WHAT TO PRODUCE: Using the entries that follow, write out the line containing "You are a computer-use", the line containing "Instruction: Click the bullet list icon", and every line between them, exactly and nothing else.

DATA SUPPLIED:
◇ ◇ ◇ ◇
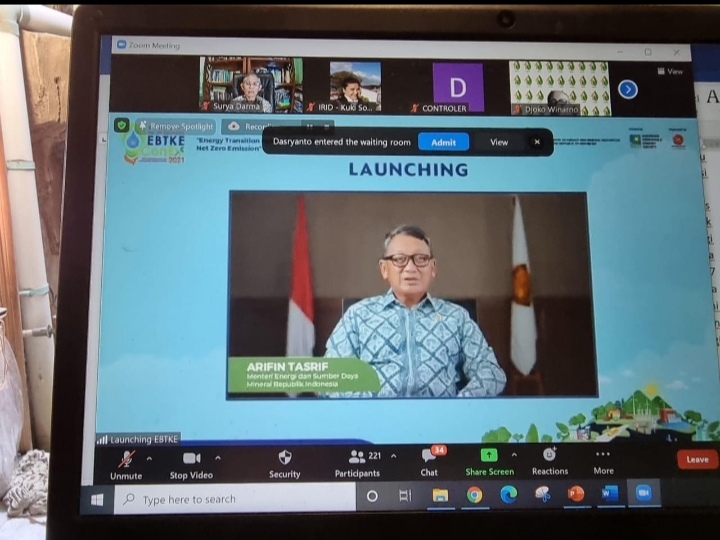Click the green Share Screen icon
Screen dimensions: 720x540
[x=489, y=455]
◇ ◇ ◇ ◇
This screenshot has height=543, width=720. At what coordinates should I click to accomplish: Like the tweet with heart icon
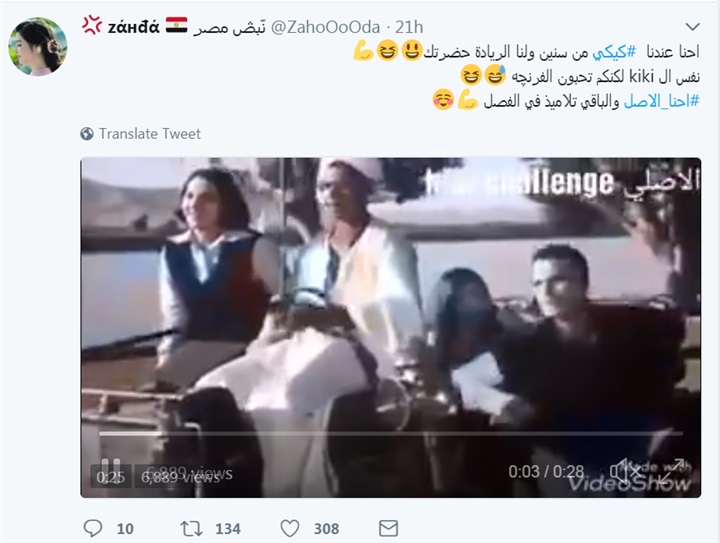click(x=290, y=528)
◇ ◇ ◇ ◇
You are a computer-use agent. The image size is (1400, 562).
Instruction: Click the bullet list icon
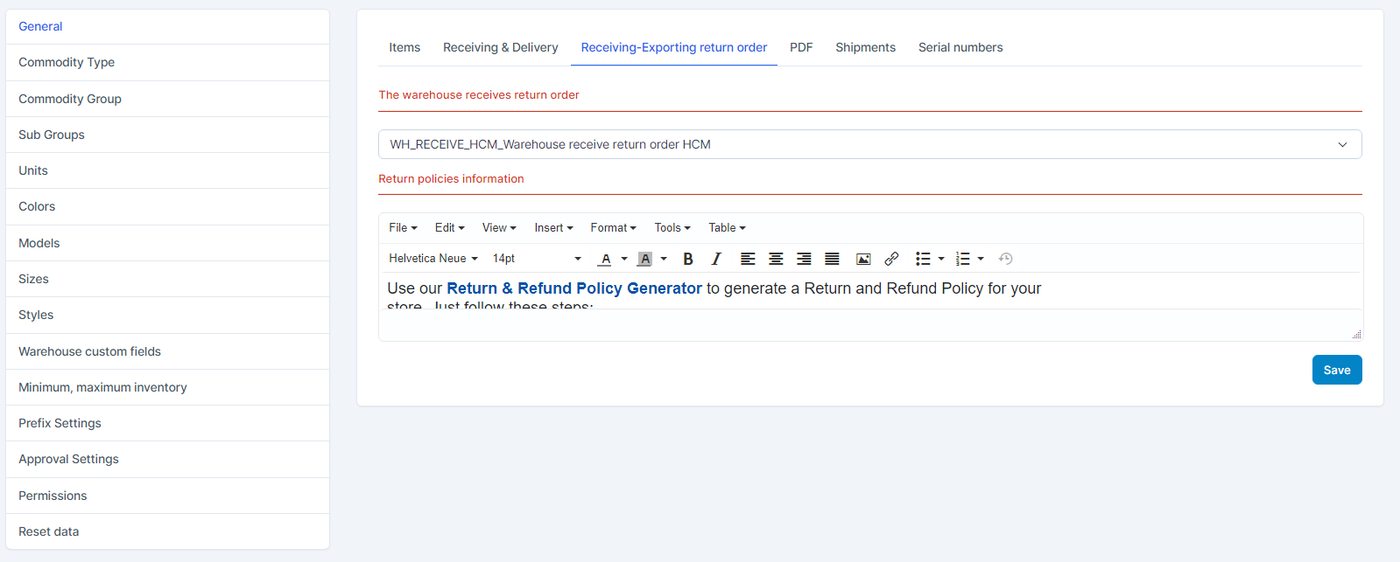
◇ ◇ ◇ ◇
OUTPUT:
You are a computer-use agent. The image size is (1400, 562).
Instruction: Click the bullet list icon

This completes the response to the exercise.